Key Concepts
Document Ingestion
Tensorlake helps you turn unstructured documents into structured, actionable data. This guide covers the essential concepts you’ll need to understand when parsing documents and extracting data with Tensorlake.
Document AI Client
What it is: The main entry point for interacting with Tensorlake. It provides methods for uploading documents, creating parsing jobs, and retrieving results.
Why it matters: This is where you configure your parsing options, upload files, and manage the parsing workflow.
Document Upload
What it is: The first step in any ingestion workflow. Tensorlake accepts PDF, images, raw-text, presentations, and more.
Once your document (or data) is uploaded, it is considered a file
. Each file is assigned a file_id
, which is used in parsing jobs.
Why it matters: Uploading documents enables asynchronous processing and orchestration.
Parsing Jobs
What it is: A parsing job is the process Tensorlake uses to analyze a document and return structured output. It uses the
configured ParsingOptions
to determine how the document should be processed.
Why it matters: This is where you define behaviors like schema extraction, signature detection, table parsing, and more.
Parsing Options
What it is: Controls how Tensorlake parses the document. This includes chunking, table strategies, signature detection, OCR preferences, and more.
Why it matters: You can fine-tune performance and accuracy by customizing your parsing strategy.
Schemas
What it is: Schemas define what structured data you want extracted. They can include keys like buyer_name
, coverage_type
, or
signature_status
, and can be supplied as JSON or an inline string.
Why it matters: Schemas make Tensorlake deterministic. No fuzzy guesses, just structured fields mapped to your business logic.
Structured Output
What it is: The output returned by Tensorlake after parsing. Output includes a structured, schema-aligned JSON representation of your document data, including bounding boxes, page numbers, fragment types. If you provided a schema, the output will also include structured data that matches your schema.
Why it matters: This output is machine-readable, auditable, and easy to plug into downstream systems like LangGraph, Slack, or CRMs.
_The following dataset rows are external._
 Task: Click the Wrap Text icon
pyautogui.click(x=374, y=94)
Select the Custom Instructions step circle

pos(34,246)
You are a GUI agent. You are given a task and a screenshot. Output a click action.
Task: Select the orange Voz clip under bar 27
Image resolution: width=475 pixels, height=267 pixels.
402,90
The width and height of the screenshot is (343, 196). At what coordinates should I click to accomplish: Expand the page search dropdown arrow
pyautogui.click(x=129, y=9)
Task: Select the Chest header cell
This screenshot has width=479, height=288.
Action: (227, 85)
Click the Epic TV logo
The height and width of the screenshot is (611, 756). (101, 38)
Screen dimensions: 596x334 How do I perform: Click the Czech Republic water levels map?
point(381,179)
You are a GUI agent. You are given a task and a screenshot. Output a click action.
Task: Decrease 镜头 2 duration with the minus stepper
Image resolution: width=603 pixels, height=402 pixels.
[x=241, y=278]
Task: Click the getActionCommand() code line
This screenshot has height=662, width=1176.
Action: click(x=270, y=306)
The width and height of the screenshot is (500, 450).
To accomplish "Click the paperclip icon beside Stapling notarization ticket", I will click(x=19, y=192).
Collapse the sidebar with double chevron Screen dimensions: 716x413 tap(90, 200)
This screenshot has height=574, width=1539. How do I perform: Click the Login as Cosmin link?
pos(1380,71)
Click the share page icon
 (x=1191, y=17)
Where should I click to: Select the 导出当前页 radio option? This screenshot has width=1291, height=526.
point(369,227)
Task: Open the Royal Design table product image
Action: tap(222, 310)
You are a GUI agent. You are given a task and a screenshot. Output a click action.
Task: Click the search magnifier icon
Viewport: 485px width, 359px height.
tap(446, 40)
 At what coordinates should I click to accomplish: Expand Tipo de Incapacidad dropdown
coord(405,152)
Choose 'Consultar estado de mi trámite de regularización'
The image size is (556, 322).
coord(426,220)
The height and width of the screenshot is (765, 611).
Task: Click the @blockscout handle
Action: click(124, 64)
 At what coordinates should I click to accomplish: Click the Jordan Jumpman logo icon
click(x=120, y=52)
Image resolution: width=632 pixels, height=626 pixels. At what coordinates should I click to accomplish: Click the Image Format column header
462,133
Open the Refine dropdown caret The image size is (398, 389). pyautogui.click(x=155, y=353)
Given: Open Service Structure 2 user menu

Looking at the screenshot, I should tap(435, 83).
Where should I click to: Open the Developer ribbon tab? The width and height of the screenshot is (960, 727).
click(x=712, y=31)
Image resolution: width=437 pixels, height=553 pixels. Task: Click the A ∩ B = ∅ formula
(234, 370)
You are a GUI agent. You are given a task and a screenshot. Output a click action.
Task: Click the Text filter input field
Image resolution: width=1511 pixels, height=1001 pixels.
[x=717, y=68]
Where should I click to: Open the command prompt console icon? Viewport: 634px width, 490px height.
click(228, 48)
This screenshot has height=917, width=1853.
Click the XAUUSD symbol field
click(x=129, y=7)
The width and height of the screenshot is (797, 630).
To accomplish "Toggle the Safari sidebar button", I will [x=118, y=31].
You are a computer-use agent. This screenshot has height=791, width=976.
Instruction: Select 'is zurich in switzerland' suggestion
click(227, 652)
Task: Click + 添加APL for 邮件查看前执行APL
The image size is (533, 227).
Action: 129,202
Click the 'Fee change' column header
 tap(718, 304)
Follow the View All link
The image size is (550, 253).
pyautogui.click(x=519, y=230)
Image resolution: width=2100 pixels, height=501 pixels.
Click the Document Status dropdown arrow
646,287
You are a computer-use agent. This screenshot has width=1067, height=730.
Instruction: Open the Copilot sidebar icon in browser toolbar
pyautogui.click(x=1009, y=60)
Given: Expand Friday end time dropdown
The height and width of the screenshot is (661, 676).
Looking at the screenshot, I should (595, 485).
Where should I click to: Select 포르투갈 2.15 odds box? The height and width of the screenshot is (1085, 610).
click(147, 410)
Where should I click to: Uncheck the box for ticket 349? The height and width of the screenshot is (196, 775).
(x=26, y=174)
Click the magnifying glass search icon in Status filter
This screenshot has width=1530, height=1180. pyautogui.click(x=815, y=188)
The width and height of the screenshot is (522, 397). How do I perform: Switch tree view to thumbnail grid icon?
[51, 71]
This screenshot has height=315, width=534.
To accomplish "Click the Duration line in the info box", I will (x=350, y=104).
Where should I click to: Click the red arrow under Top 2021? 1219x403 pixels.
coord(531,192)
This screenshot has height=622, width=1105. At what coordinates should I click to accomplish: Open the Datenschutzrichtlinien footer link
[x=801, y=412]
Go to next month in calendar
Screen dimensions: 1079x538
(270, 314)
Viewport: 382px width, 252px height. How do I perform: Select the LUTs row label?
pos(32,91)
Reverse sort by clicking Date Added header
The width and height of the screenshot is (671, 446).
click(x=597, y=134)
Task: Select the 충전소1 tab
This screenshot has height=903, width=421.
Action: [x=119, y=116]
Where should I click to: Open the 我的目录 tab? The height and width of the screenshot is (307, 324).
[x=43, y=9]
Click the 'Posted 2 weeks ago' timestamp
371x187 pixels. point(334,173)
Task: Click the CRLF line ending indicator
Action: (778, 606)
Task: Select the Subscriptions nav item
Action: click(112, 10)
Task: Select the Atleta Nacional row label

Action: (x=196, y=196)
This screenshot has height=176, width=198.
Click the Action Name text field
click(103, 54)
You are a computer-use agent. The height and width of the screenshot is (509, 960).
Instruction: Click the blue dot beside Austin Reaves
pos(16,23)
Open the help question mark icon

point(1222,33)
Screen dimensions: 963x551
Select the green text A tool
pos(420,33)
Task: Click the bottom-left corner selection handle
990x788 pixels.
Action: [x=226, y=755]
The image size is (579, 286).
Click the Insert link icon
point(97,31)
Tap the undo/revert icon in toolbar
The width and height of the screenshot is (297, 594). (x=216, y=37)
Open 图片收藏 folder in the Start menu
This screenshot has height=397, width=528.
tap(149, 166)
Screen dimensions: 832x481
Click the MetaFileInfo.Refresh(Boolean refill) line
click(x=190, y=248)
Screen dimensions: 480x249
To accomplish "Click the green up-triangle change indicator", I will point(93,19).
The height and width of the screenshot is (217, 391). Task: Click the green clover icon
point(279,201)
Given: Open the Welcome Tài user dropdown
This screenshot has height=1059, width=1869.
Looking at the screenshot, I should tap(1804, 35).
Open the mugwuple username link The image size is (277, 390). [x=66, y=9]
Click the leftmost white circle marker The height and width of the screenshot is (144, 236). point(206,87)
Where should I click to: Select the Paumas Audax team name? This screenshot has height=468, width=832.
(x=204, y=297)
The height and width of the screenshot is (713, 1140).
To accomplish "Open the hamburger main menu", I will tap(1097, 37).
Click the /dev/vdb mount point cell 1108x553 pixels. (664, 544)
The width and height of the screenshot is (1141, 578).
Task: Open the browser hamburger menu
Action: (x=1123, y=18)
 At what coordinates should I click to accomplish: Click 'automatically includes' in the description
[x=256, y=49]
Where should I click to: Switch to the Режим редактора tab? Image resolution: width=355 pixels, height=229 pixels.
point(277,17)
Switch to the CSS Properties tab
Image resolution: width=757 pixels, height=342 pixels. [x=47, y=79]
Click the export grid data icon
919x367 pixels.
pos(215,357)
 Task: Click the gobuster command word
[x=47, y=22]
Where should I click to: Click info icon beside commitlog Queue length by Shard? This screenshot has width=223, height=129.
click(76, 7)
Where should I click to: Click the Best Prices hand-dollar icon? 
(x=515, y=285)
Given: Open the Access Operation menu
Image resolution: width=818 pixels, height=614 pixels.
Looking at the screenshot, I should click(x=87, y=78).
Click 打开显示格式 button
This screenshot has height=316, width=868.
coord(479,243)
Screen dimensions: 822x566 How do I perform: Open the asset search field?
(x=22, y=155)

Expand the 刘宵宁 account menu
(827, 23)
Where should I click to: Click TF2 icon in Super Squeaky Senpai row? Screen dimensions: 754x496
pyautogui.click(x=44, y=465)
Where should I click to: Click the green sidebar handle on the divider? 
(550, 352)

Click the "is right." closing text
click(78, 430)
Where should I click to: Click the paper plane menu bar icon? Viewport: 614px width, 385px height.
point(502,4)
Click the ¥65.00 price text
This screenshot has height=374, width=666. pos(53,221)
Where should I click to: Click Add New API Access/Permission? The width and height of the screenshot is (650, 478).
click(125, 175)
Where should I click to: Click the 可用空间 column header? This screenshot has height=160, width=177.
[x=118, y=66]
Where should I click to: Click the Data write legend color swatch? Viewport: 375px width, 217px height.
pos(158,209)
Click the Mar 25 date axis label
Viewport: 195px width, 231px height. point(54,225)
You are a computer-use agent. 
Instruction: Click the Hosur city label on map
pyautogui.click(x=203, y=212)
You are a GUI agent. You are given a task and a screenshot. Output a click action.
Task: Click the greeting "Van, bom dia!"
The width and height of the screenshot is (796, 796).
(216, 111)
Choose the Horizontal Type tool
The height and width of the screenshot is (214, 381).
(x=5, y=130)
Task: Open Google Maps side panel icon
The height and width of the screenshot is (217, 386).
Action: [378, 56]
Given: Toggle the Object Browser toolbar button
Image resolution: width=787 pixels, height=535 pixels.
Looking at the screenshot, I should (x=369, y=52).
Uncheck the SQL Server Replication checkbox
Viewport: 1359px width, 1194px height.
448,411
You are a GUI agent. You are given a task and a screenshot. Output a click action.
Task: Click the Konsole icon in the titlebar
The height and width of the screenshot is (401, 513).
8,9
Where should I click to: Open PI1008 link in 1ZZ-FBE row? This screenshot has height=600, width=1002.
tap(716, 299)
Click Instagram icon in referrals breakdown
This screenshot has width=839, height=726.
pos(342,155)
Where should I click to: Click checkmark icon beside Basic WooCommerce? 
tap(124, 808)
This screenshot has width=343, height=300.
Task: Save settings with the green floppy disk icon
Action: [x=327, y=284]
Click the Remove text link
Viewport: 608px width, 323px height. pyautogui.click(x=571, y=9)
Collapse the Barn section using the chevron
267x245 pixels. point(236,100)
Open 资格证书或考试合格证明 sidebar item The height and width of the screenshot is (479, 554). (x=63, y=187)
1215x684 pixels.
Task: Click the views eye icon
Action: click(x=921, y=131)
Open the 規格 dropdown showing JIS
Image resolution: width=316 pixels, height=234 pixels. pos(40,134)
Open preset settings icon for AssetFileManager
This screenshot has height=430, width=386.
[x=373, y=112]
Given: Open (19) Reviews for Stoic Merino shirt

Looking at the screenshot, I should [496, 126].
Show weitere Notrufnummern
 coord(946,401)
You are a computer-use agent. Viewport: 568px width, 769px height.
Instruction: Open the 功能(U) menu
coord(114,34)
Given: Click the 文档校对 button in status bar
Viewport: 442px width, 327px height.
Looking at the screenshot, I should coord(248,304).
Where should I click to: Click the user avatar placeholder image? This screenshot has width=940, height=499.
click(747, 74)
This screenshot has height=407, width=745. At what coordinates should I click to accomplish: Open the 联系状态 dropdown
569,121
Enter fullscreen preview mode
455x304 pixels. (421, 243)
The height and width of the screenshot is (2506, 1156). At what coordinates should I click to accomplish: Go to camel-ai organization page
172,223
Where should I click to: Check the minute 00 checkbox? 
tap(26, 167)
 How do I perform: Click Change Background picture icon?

For example, here is a snippet based on this document, specifying the schema example above.
Visual Layout & Bounding Boxes
What it is: Each field extracted includes optional layout metadata — such as its position on the page, size, and surrounding context.
Why it matters: Useful for visual validation, audit trails, redlining, and debugging extraction behavior.
See the bounding boxes in the Playground:
And see the location of the bounding boxes for each fragmentin the structured output:
Workflows
Tensorlake Workflows are a powerful way to automate and orchestrate complex tasks. They allow you to define a series of functions that can be executed in parallel or sequentially, depending on your needs.
Graphs
Workflows are created by connecting multiple functions together in a Graph.
Graph contains:
- Node: Represents a function that operates on data.
- Start Node: which is the first function that is executed when the graph is invoked.
- Edges: Represents data flow between functions.
- Conditional Edge: Evaluates input data from the previous function and decide which edges to take. They are like if-else statements in programming.
Graphs are workflows that has functions that can be executed in parallel, while Pipelines are linear workflows that execute functions serially.
Functions
They are regular Python functions, decorated with @tensorlake_function()
decorator.
Function can be executed in a distributed manner, and the output is stored so that if downstream functions fail, they can be resumed from the output of the function.
There are various other parameters, in the decorator that can be used to configure retry behavior, placement constraints, and more.
Programming Model
Pipeline
Transforming the input of the graph so that every node transforms the output of the previous node until reaching the end node.
Use Cases: Transforming a video into text by first extracting the audio, and then doing Automatic Speech Recognition (ASR) on the extracted audio.
Parallel Branching
Generating more than one graph output for the same graph input in parallel.
Use Cases: Extracting embeddings and structured data from the same unstructured data.
Map
Automatically parallelize functions across multiple machines when a function returns a sequence and the downstream function accepts only a single element of that sequence.
Use Cases: Generating Embedding from every single chunk of a document.
Map Reduce - Reducing/Accumulating from Sequences
Reduce functions in Tensorlake Serverless aggregate outputs from one or more functions that return sequences. They operate with the following characteristics:
- Lazy Evaluation: Reduce functions are invoked incrementally as elements become available for aggregation. This allows for efficient processing of large datasets or streams of data.
- Stateful Aggregation: The aggregated value is persisted between invocations. Each time the Reduce function is called, it receives the current aggregated state along with the new element to be processed.
Use Cases: Aggregating a summary from hundreds of web pages.
Dynamic Routing
Functions can route data to different nodes based on custom logic, enabling dynamic branching.
Use Cases: Processing outputs differently based on classification results.